España derrota a Bélgica en los cuartos de final gracias a dos llegadas de sus centrocampistas Fabián Ruiz y Mikel Merino en un partido que pese al dominio de la Roja tocó sufrir hasta el final
SempreValencia/ @semvalencia
Otra vez Merino, otra vez el jugador navarro se erigió en héroe saliendo desde el banquillo para marcar el gol decisivo y meter a España en las semifinales de un mundial, diciséis años después, contra otro rival, Bélgica, que en la Copa del Mundo da lo mejor de sí.
Y es que como en las grandes historias, los héroes siempre encuentran el camino de regreso. España ya está de vuelta entre las cuatro mejores selecciones del planeta. La Selección de Luis de la Fuente derrotó a Bélgica (2-1) en un partido decidido por los pequeños detalles y se clasificó para las semifinales de un Mundial por segunda vez en su historia, dieciséis años después de la inolvidable gesta de Sudáfrica.
La Roja fue superior durante gran parte del encuentro. Dominó la posesión, generó más ocasiones, impuso su ritmo y volvió a demostrar un extraordinario trabajo colectivo tanto en defensa como en ataque. Solo la resistencia belga y las intervenciones de Thibaut Courtois mantuvieron el choque igualado hasta los minutos finales, cuando apareció, una vez más, Mikel Merino.
Antes del inicio del encuentro, ambos equipos guardaron un emotivo minuto de silencio en memoria de las víctimas de los incendios registrados en Andalucía.
España golpeó primero
Desde el pitido inicial, España monopolizó el balón y sometió a Bélgica con una presión alta y un fútbol dinámico. Lamine Yamal volvió a convertirse en un quebradero de cabeza constante para la defensa belga, generando superioridades desde la banda derecha y participando en casi todas las acciones ofensivas.

El dominio encontró premio en el minuto 30. Lamine filtró un magnífico pase para Pedro Porro, cuyo centro fue rematado por Dani Olmo. Courtois evitó el gol en primera instancia, pero Fabián Ruiz apareció con el olfato de los grandes centrocampistas para aprovechar el rechace y firmar el 1-0, su primer tanto en una Copa del Mundo.

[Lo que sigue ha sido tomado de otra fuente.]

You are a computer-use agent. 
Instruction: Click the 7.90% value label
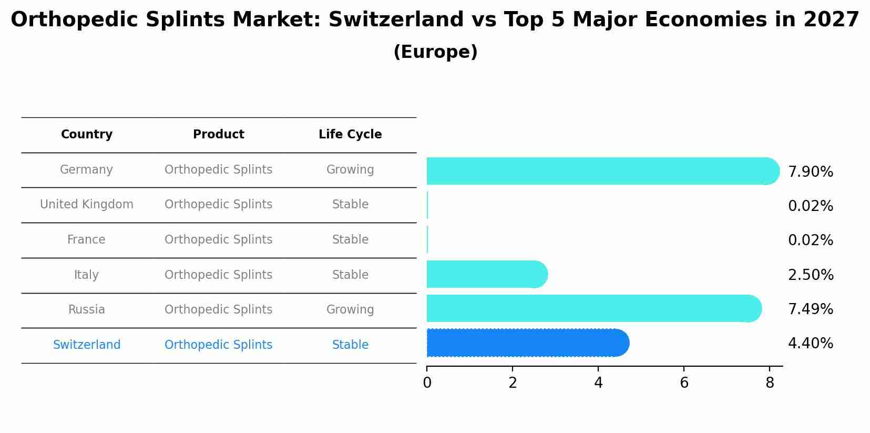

La ventaja hacía justicia a lo visto sobre el césped, aunque Bélgica encontró petróleo en una de sus escasas aproximaciones. En el minuto 41, Charles De Ketelaere sirvió un centro preciso que Timothy Castagne convirtió en el empate con un certero remate de cabeza.
Hasta ese momento, Unai Simón había elevado su espectacular registro hasta 650 minutos consecutivos sin encajar un gol en los Mundiales, una marca histórica para el guardameta español.
Courtois sostuvo a Bélgica
Tras el descanso, España mantuvo la iniciativa mientras Bélgica buscaba sorprender al contragolpe. Luis de la Fuente reaccionó introduciendo a Pedri y Ferran Torres en busca de mayor dinamismo ofensivo.
La Roja siguió acumulando ocasiones. Mikel Oyarzabal tuvo el segundo gol en sus botas tras otra gran acción de Lamine Yamal, pero Courtois volvió a responder con una intervención extraordinaria. Poco después, el guardameta del Real Madrid tuvo que abandonar el terreno de juego por lesión entre lágrimas, dejando su lugar a Senne Lammens.
Con el paso de los minutos, Bélgica fue retrocediendo cada vez más. España movía el balón con paciencia, recuperaba rápido tras pérdida y encontraba en Dani Olmo a un futbolista omnipresente para enlazar líneas y generar peligro.
Merino vuelve a decidir
Cuando el partido parecía encaminado hacia la prórroga volvió a aparecer el hombre de los momentos decisivos.
En el minuto 88, Pau Cubarsí probó fortuna desde la frontal. El disparo fue rechazado por Lammens y Mikel Merino, siempre atento dentro del área, cazó el balón para empujarlo a la red y firmar el 2-1 definitivo.
El centrocampista navarro volvió a responder cuando más lo necesitaba España, anotando su segundo gol consecutivo en el Mundial y confirmándose como uno de los grandes protagonistas del torneo.
Francia espera en semifinales
Con esta victoria, España vuelve a instalarse entre las cuatro mejores selecciones del mundo y mantiene intacto el sueño de conquistar la segunda estrella.
El próximo 14 de julio, la Selección española se enfrentará a Francia en el AT&T Stadium de Dallas (Texas) por un puesto en la gran final del Mundial 2026. Una cita con la historia para un equipo que ha demostrado que ya no vive del recuerdo de 2010: está escribiendo su propio legado.